_What to produce_: For the data below, report how many lines include the word "width", and write nothing else.

_Given information_:
....

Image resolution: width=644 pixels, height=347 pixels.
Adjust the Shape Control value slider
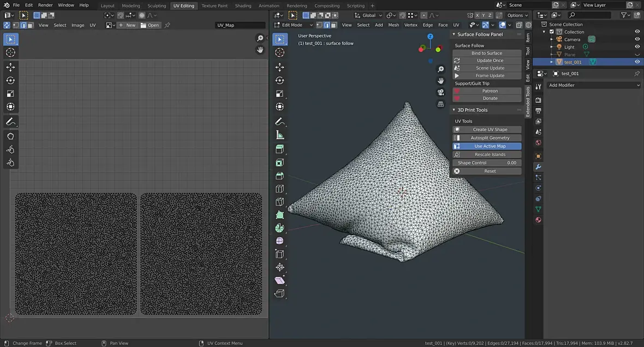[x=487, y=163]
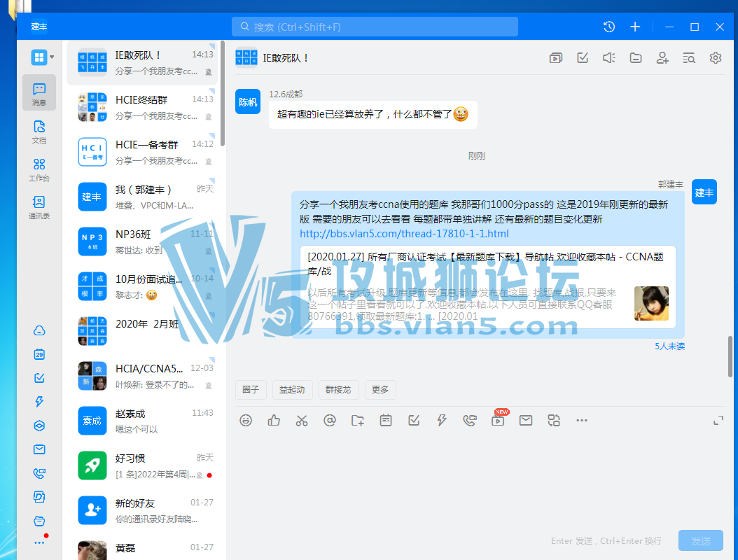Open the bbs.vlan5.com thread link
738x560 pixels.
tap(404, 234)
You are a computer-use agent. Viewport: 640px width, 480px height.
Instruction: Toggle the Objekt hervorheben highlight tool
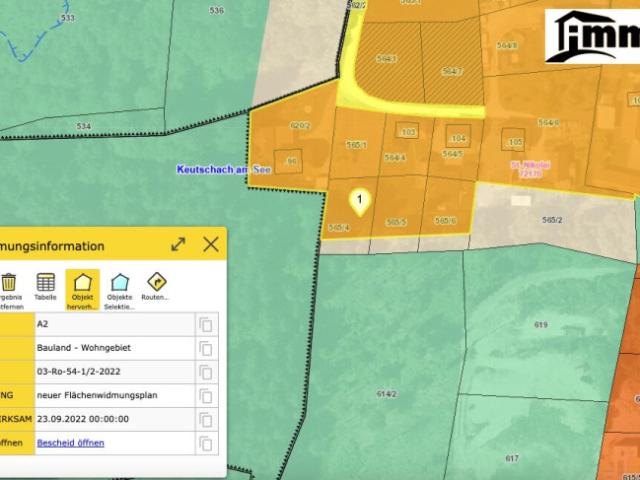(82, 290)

....

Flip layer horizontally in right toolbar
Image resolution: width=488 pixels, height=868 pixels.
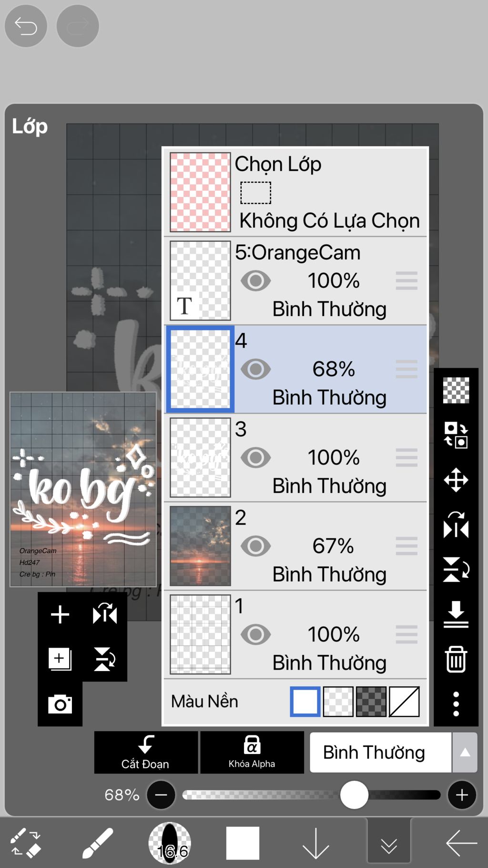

....

_Response for this exercise_: 3